Na avaliação da vice-presidente do Sindicato do Mercado Imobiliário e dos Condomínios (Secovi-MG), Adriana Magalhães, a contratação de um corretor para intermediar as transações com imóveis é tão necessária quanto a do médico, para se cuidar da saúde, ou a de um advogado, para tratar das questões legais. “O corretor de imóveis acompanha toda a evolução desse mercado e tem visão holística do negócio, portanto, está capacitado a indicar aos clientes as opções de melhor retorno”, afirma.
Segundo Adriana, com o acompanhamento do mercado, o corretor está apto a fazer avaliação real do valor do imóvel a ser comercializado, sem riscos de supervalorização ou depreciação, que possam emperrar a sua venda ou frustrar as expectativas do vendedor. Outra função do profissional é a apresentação do imóvel para compradores em potencial. “O corretor precisa ter conhecimentos técnicos de engenharia, por exemplo, para que possa passar ao interessado informações seguras sobre as características do imóvel.”
Para os compradores, as imobiliárias filtram no mercado os imóveis disponíveis com as características desejadas por eles. O trabalho é feito a partir do banco de dados mantido pela imobiliária e ampliado pela recente atuação em rede com outras empresas do ramo. “Com um bom banco de dados é possível identificar com agilidade os imóveis que possam interessar ao cliente, com economia de tempo e sem desgastes”, observa.
DOCUMENTAÇÃO
Providenciar toda a documentação do imóvel a ser vendido e de seu proprietário é mais uma atribuição do corretor de imóveis. Há uma grande relação de documentos, que precisam ser apresentados para a efetivação do negócio, “e o leigo nem sempre sabe quais são e como conseguir as versões atualizadas”, ressalta Adriana.

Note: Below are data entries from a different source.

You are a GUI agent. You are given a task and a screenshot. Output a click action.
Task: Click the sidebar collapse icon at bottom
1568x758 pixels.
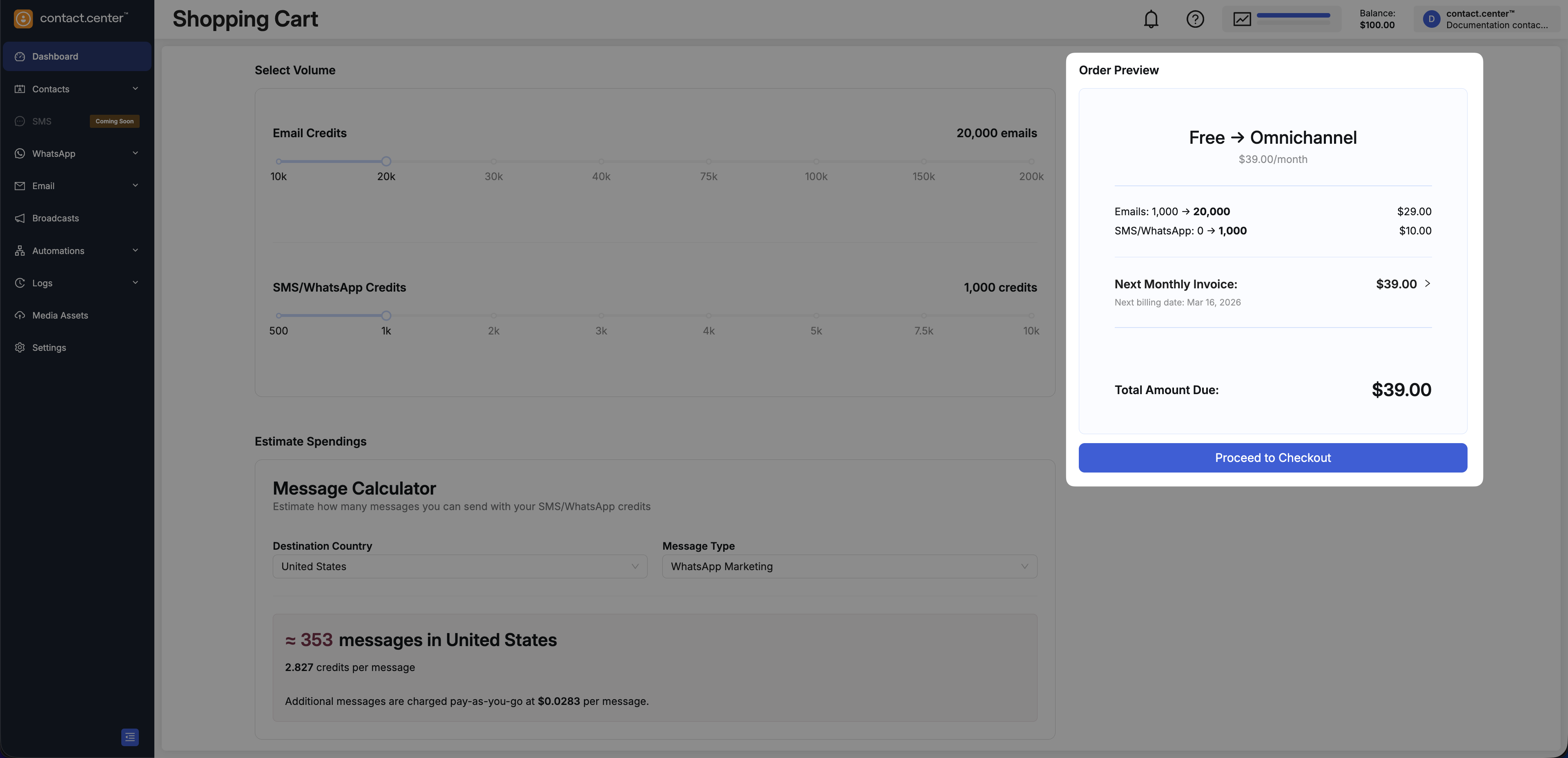[130, 737]
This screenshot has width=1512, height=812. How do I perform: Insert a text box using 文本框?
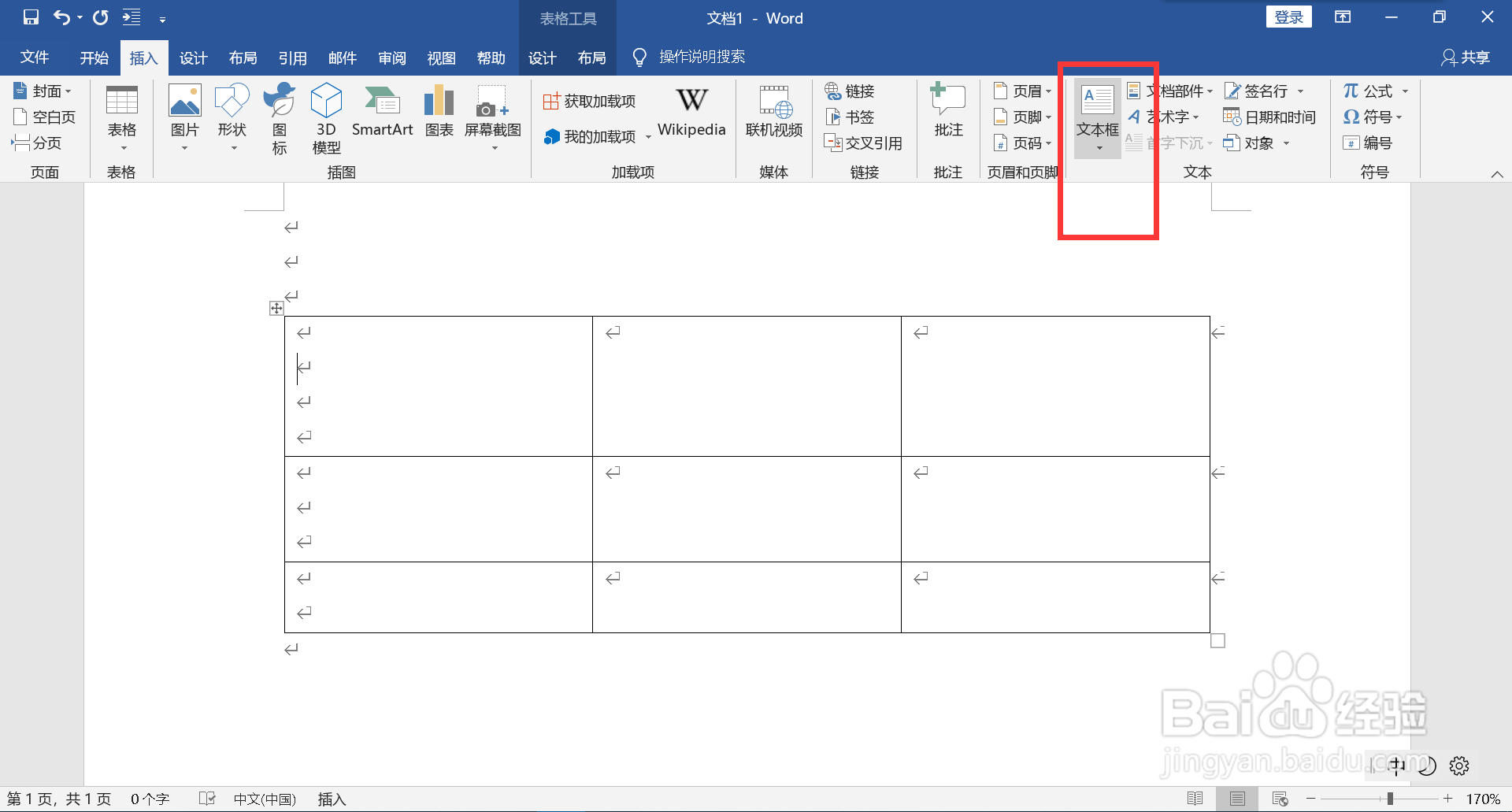[1095, 114]
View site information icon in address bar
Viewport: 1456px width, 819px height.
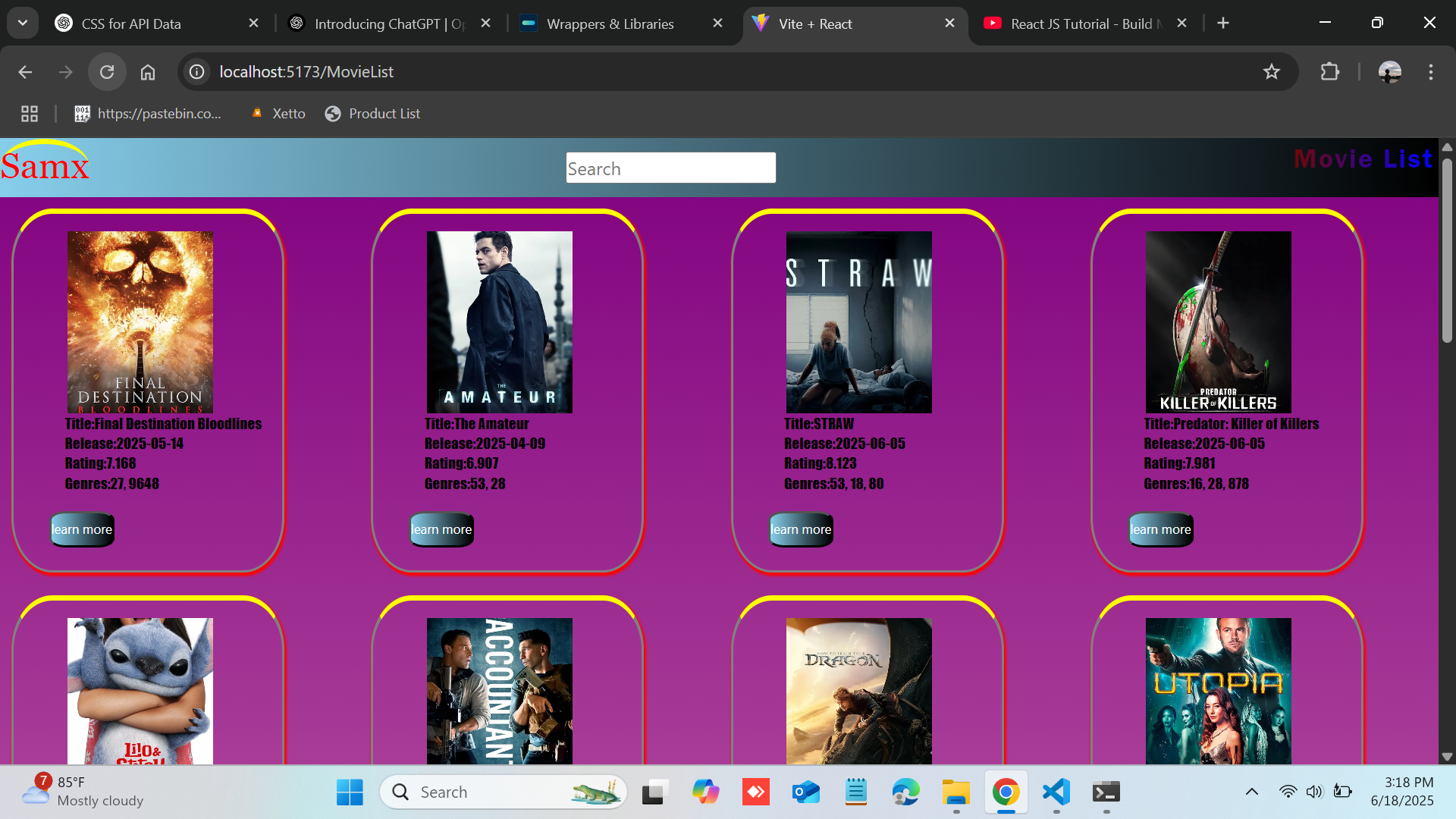pyautogui.click(x=197, y=72)
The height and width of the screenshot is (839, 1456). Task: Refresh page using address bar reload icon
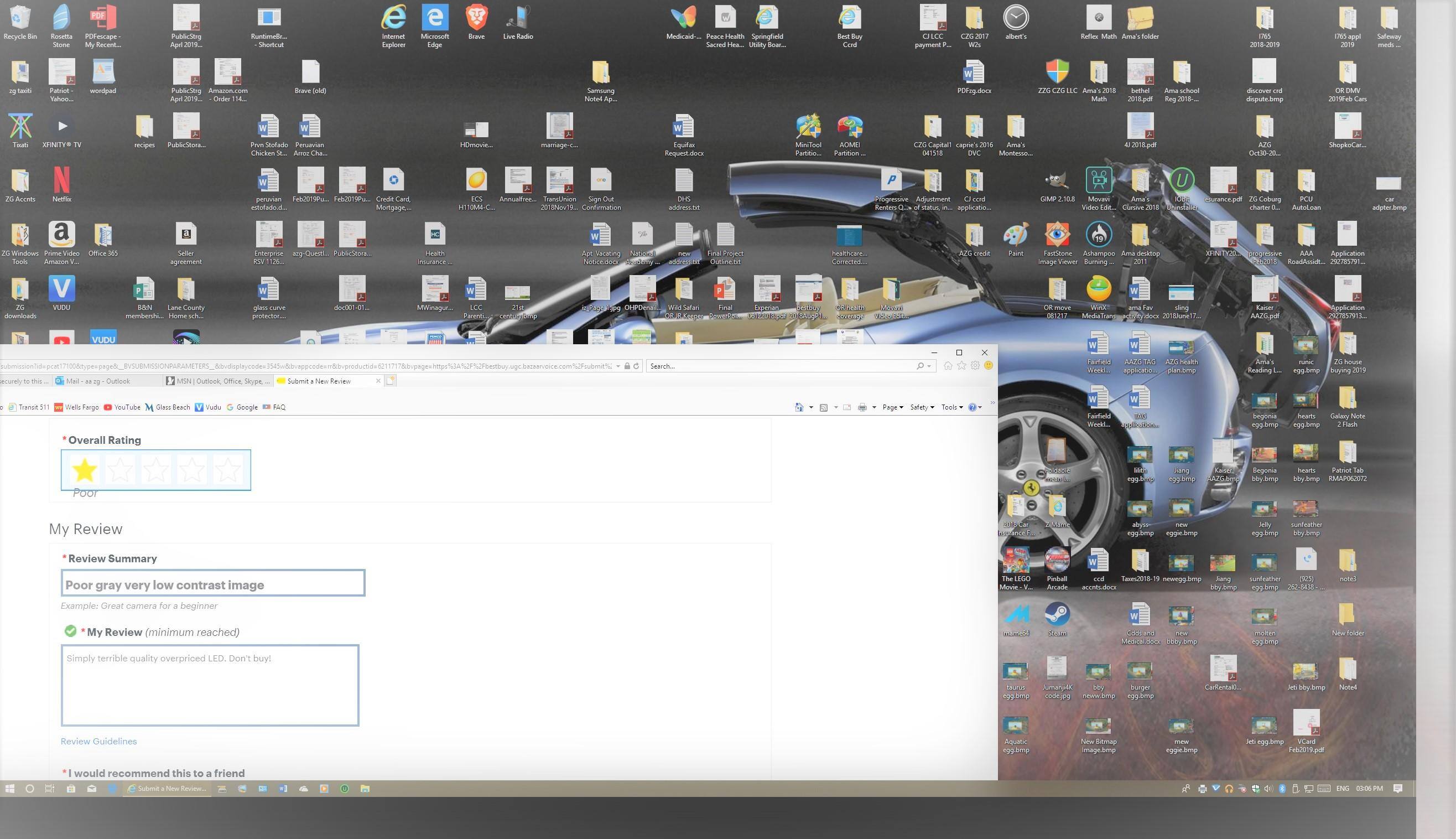coord(636,366)
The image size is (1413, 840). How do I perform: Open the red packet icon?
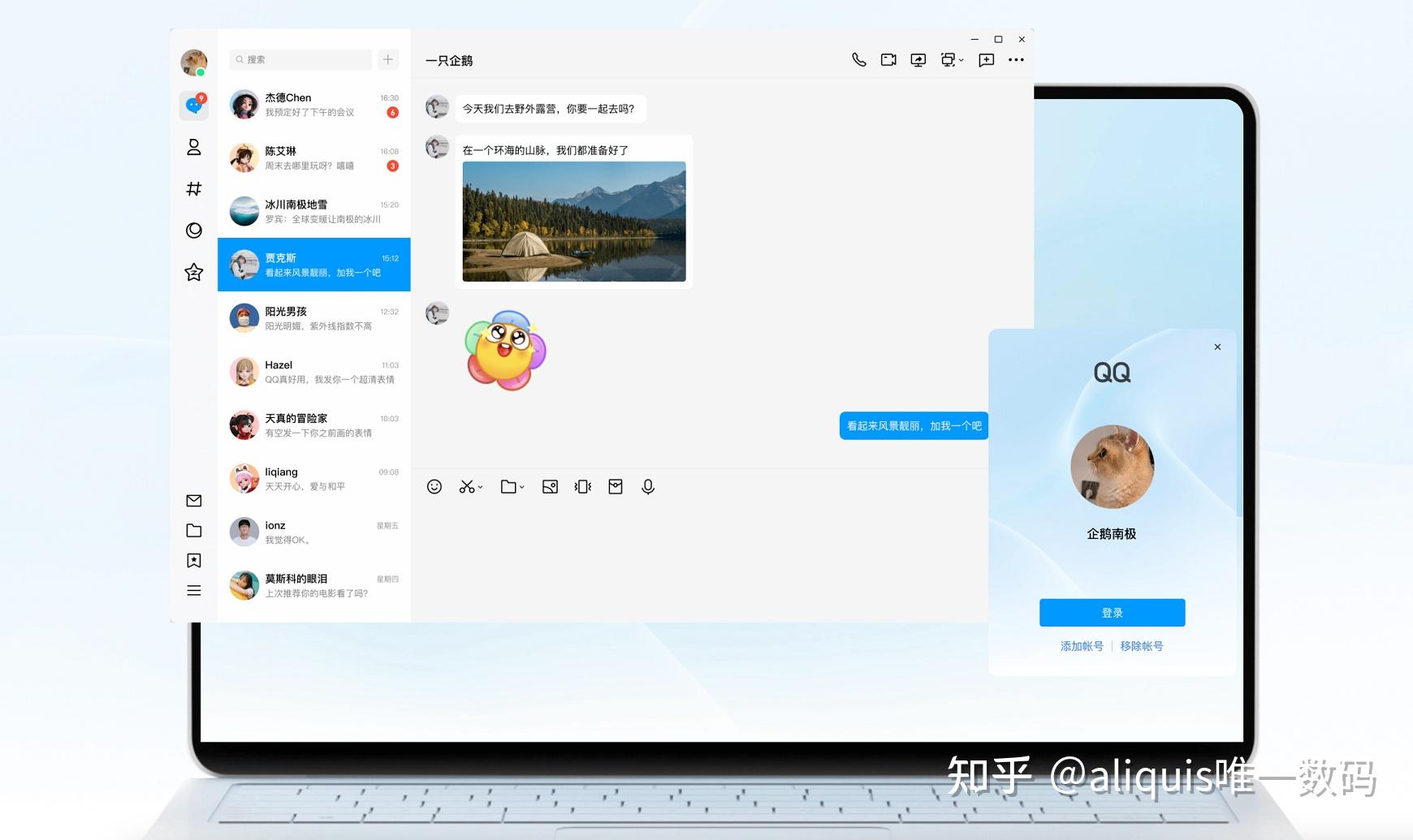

“A pessoa – comprador ou vendedor – tende a achar que apresentando a cópia do registro do imóvel a questão está resolvida, mas é preciso fazer um verdadeiro raio-X da situação jurídica do imóvel e de seu proprietário para que o negócio seja seguro”, alerta Ivan Silva, proprietário da Casa Mineira Imóveis. Ele informa que não são raros os casos de frustração de negócios causada, por exemplo, pela venda de um imóvel cujo proprietário está sendo executado judicialmente. “Muitas vezes, o vendedor nem age por má-fé, mas por desconhecimento da legislação. Se ele está sendo executado judicialmente, seus bens podem ser objeto de penhora e a venda é cancelada. É problema para o comprador, que pode não conseguir o dinheiro de volta e ainda ter de provar que não agiu no negócio como um ‘laranja”, adverte.
No fechamento do negócio, o corretor exerce papel fundamental, avalia a vice-presidente do Secovi-MG. “Ele tem de apresentar proposta que seja razoável para as duas partes e assessorar na formulação do contrato de compra e venda, de maneira a minimizar problemas futuros”, diz Adriana. Ivan acrescenta que, no caso de o comprador necessitar de financiamento, cabe também ao corretor apresentar todas as informações sobre as linhas de crédito disponíveis e indicar as opções mais adequadas. O trabalho do profissional só termina com a transferência da escritura para o nome do comprador.